By Steven Bradley
Published by Timber Press
133 SW 2nd Ave. #450
Portland OR 97204
8″ x 10″
The author, Steven Bradley, taught horticulture in colleges for two decades in England. With experience in practice as well as education, he shows, with drawings, the correct place to cut and why. Because all the instruction uses the same headings, students learn the difference between “formative pruning” (shaping when the plant is young), “routine pruning” (regular, sometimes annual removal of material), and “remedial pruning” (what to do with older specimens). Knowing the different reasons for helping a plant stay healthy and beautiful, is half the student’s battle – practice is the other half, meaning one still has to pick up the cutters to get started. And the author goes into detail, with photos of the equipment needed along with the whys and how-tos.
If a student needs “hand-holding” to get started, this book will give a visual picture of actions to take, a time frame for completing pruning, and near the end, some style choices with photos that inspire action. Getting a gardener off the fence and jumping into the game is often the ticket. We can see the art of a nicely pruned tree, but we each have different learning styles, only discovered in the process of doing.

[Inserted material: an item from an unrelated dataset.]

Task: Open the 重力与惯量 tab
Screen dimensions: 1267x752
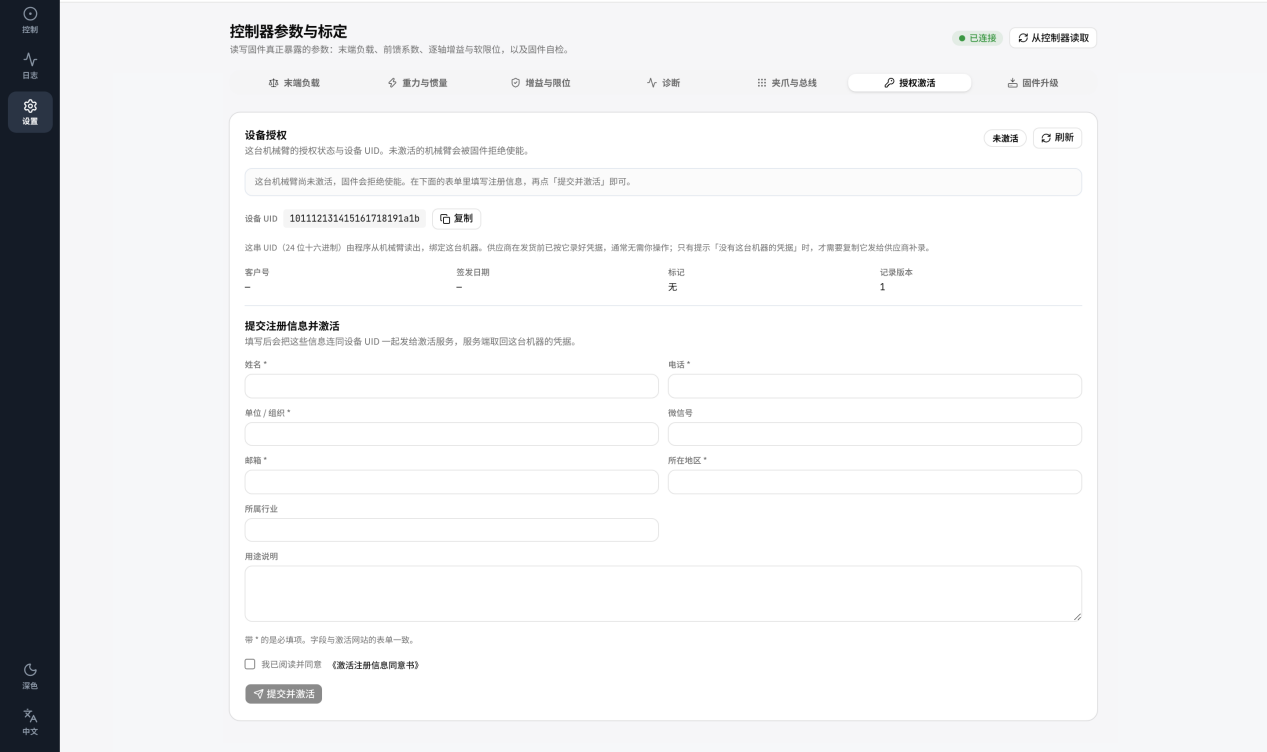Action: tap(417, 83)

Would you like to create a little hedge? Tables at the back of the book list plants to try. Have you pruned a plant at the wrong time of year and seen damage? A table lists the best time to prune your plant. Confused by lingo? The glossary sorts out special pruning terms.
A garden is not a basement or garage controlled by a knob on the wall. Living plants require a relationship that inspires cooperation, including shaping and removal of unruly growth. We give to the plants some help in keeping them happy and we are rewarded in wonderful ways when we see the results of our efforts.

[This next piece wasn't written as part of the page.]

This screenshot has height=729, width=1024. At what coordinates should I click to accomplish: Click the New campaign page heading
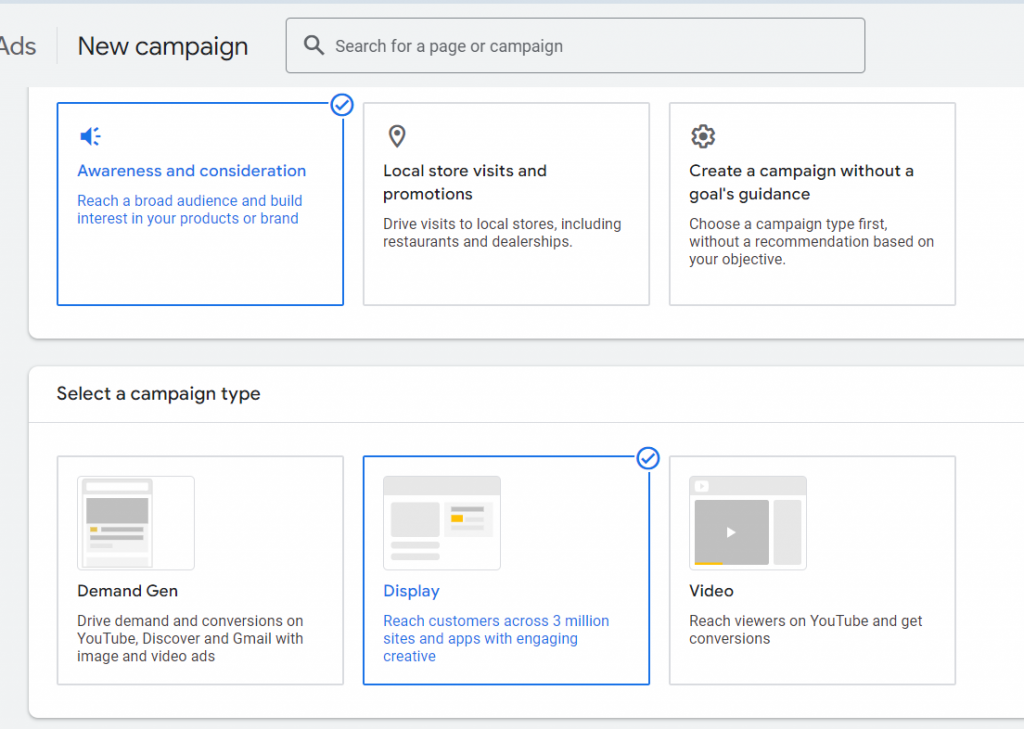point(163,46)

Steven Bradley defines the pruning tasks for 50 plants that grow in England, but does not include USDA Hardness Zones. We can look up that information online by Googling the “plant name + zone” to see if we can grow it in our area.
Pruning Simplified is about pruning what we railroad gardeners call “full-size” or “1:1” size plants. Although few of the plants shown in the book would be planted next to the track, their miniature or dwarf versions that grow slowly still need the same type of pruning, only possibly more frequently. Again, we can Google “miniature + a plant name” to research dwarf choices.
Knowing where to prune, when to remove, and why it’s good for the plant will help to ensure success, healthy plants and happy railroaders.